Homily for Ordinary Sunday 18C

In Uncategorized on August 1, 2010 at 11:33 am

Useless, useless, … all useless.
What an uplifting beginning!
Or in another translation:  “Vanity of vanities! All is vanity.”
and that’s got nothing to do with bathroom design.

It’s easy to feel cynical and a little depressed when reading Ecclesiastes.
The author, who calls himself Philosopher or Preacher or Teacher
and implies that he is King Solomon,
struggles with the apparent futility of life and the certainty of death.
There are some moments of light –
“for everything there is a season” being one of them –
but on balance he takes comfort only in the pursuit of Wisdom,
and the simple pleasures of eating, drinking and finding fulfilment in one’s work.

Is that a familiar feeling?  Fulfilment seems in short supply these days.
We live in a consumer age, the instant gratification generation.
At times our lives seem little more than a collection
of credit cards, pay-slips and product placement,
as we work and spend and eat and drink and be merry
… and feel miserable about it.

Like the rich man in the gospel, our barns have got bigger,
our retail stores more cavernous,
while our lives collectively and individually seem more impoverished.

There’s a lot of talk these days about “work-life balance”.
How are you doing on that front?
How many of us work too long and too late
accumulating what we may never get the chance to enjoy?
How many of us store up treasures for ourselves,
while in fact we’re patently not rich in the slightest, beyond that façade?
How many of us can acknowledge that we have more than enough,
and examine the quality, not just the quantity of the life we enjoy.

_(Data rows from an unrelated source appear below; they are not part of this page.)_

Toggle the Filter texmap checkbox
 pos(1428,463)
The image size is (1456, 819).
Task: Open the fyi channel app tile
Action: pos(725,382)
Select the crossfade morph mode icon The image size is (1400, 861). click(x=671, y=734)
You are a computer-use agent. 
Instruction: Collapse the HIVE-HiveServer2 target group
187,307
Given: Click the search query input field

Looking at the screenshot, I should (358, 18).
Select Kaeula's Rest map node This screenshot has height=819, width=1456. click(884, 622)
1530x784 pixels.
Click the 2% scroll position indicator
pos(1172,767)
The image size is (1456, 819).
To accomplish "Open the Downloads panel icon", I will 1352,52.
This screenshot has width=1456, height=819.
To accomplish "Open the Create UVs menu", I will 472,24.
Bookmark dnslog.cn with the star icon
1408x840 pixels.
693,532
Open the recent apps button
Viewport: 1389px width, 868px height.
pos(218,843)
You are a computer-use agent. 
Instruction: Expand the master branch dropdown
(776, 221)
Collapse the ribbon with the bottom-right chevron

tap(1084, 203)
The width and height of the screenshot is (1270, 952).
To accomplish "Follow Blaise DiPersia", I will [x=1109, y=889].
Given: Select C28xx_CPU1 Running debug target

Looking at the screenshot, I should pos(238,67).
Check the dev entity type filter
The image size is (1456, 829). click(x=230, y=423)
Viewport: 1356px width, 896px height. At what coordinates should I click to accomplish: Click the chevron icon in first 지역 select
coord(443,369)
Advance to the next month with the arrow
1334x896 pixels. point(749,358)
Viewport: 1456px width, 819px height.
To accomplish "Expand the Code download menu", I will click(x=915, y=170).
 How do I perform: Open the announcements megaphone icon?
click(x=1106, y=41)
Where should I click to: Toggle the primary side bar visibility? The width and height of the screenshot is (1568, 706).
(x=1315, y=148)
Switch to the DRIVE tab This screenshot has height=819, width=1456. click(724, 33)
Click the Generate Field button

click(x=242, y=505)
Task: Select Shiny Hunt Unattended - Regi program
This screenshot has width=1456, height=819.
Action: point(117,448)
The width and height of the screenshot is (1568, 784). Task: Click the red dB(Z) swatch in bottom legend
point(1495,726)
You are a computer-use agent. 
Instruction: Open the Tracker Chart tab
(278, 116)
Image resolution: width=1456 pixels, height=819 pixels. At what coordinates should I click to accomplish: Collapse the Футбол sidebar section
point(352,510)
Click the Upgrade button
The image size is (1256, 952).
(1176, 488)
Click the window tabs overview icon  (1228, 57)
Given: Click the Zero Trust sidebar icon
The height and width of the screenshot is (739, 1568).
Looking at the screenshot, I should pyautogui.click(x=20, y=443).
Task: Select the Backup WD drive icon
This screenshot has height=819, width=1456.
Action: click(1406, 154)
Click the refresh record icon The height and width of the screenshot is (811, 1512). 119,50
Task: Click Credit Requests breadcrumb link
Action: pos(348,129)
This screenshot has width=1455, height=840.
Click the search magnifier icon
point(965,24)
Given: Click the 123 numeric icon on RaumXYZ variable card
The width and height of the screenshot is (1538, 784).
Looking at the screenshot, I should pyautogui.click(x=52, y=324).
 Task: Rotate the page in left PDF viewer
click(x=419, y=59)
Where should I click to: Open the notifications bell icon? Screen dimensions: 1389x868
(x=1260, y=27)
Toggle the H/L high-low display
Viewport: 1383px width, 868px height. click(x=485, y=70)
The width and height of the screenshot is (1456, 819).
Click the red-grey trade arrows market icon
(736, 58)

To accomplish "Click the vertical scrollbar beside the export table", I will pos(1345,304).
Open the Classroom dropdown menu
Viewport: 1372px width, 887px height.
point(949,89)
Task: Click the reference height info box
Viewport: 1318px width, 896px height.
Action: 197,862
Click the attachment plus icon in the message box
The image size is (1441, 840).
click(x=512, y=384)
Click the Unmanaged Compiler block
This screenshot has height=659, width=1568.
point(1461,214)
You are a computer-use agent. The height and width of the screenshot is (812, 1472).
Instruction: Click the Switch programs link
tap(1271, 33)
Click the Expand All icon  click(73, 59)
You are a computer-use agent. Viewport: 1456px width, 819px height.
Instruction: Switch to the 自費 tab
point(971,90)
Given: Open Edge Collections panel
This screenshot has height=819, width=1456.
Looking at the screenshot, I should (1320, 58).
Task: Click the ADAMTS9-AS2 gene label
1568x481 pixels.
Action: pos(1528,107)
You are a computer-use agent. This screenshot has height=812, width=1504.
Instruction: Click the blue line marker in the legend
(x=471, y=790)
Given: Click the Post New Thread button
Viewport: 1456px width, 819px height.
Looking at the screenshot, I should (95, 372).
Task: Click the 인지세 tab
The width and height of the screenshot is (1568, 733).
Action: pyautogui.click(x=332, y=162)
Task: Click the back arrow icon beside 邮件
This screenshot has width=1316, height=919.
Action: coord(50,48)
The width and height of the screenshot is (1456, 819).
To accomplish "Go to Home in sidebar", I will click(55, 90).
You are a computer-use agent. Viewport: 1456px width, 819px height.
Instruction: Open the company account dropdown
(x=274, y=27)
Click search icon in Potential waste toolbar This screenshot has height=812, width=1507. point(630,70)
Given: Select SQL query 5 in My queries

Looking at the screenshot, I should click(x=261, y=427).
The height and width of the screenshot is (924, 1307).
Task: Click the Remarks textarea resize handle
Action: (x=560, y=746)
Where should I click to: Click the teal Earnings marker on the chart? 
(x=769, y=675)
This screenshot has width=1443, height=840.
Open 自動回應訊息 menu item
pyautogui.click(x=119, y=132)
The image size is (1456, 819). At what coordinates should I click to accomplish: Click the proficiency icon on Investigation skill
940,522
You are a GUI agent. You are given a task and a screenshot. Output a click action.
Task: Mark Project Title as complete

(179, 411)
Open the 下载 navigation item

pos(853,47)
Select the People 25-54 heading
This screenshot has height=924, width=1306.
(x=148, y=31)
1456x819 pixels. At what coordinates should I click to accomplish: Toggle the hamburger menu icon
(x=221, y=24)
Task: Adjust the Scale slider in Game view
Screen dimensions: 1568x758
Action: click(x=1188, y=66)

Or not.
Could we say, could we sense, what it might mean to be rich.
To be, in Jesus’ words, “rich toward God”?

The gospel parable is far more than simply saying “You can’t take it with you”.
Jesus has us hear that expression “rich towards God”.
What could that mean?
To paraphrase the age-old gift-giver’s conundrum:
“what do you give to the One that has everything?”

What can we possibly give in order to be rich towards God?
What does God want that God doesn’t already possess completely?

Quite simply, and you know it, God wants you.
Your worship.
Your justice.
Your intention and presence.
A wondrous child of God, to know the One who called you into being.

Being rich towards God might be the cue for a sermon on stewardship,
and you will hear that sermon at some stage,
but it is about far more than your dollars in the offertory plate.
Being rich towards God means giving God what is really valuable.
Giving God your time, your attention, ultimately yourself.
Not cluttering up the space where God is to be encountered
with things, with the desirable and unnecessary.

Not being so busy chasing the cheque,
building our barns and filling up each hour of the day,
that we ourselves become like the empty husk
rather than the rich kernel of the grain.

Not being so enamoured with the extras
that we miss what is important and eternal.
Paul tells us that in the mystery of the Resurrection,
our lives have been hidden with Christ in God.
We are, if we have been risen with Christ,
no longer grounded in the tangibles,
the gadgets and values of a self-distracting world.

We are, if risen with Christ,
rooted in a different, enduring set of assumptions about the world,
about living and about dying.

Religion has traditionally been seen
as some sort of insurance policy for the Afterlife.

Often specifically, one has to say, fire insurance.
I would like you to think about the financial services metaphor somewhat differently.
Many have had cause to think carefully about investments
in the last couple of years.

Being rich towards God is about investment.
Investment carries risk,
Investment speaks of hope.
Investment looks for growth.

We all know the value, some of us after hard lessons,
of sound investment.

And so the question is for us,
how do and how will we invest ourselves in our faith?
What do we need, what must we have, what will we let God have of ourselves?

Where your treasure is, there your heart will also be.

Let us in the silence listen for the voice of God.